[What is required]
Transcribe the entries below without changing a word, and omit every picture.

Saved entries
-=-=-
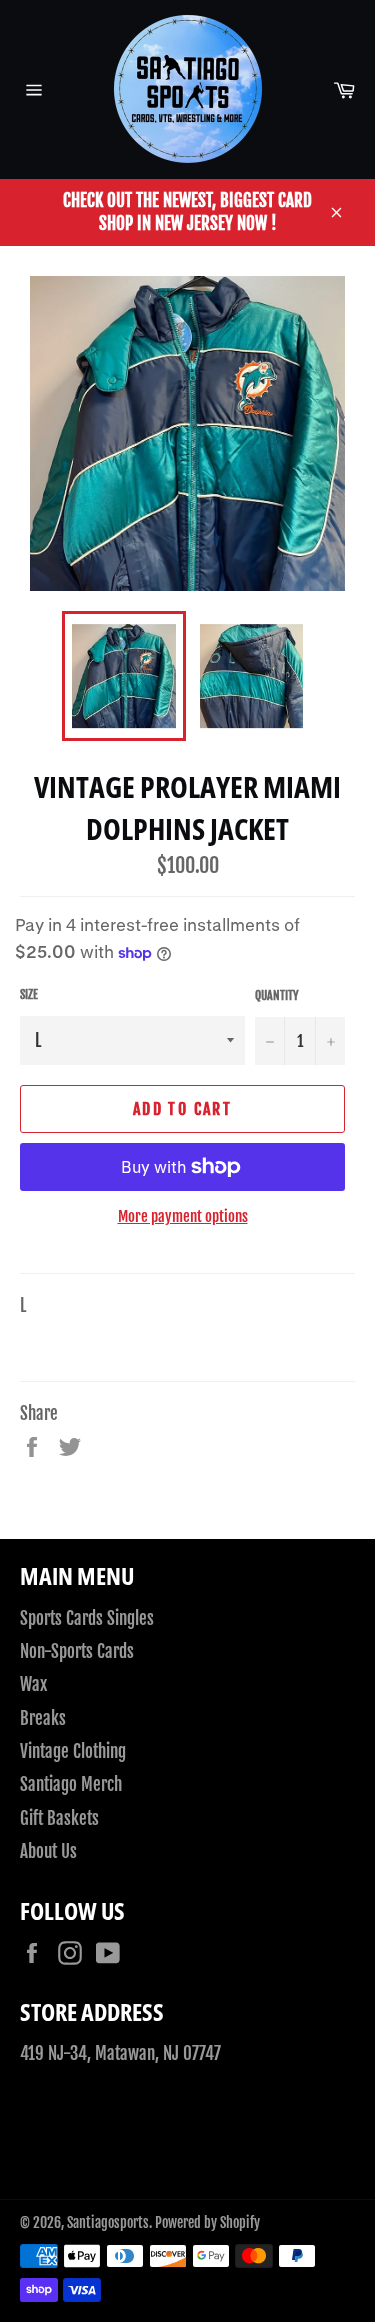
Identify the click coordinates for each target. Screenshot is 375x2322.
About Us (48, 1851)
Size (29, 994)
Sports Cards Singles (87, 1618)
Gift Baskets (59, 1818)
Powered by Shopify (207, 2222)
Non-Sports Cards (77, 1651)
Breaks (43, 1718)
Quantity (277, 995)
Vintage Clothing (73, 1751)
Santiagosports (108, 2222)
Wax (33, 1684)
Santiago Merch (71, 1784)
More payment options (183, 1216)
-=-=-
[Task result]
Identify the click coordinates for each target. Screenshot is 375x2322.
About Us (48, 1851)
Size (29, 994)
Sports Cards Singles (87, 1618)
Gift Baskets (59, 1818)
Powered by Shopify (207, 2222)
Non-Sports Cards (77, 1651)
Breaks (43, 1718)
Quantity (277, 995)
Vintage Clothing (73, 1751)
Santiagosports (108, 2222)
Wax (33, 1684)
Santiago Merch (71, 1784)
More payment options (183, 1216)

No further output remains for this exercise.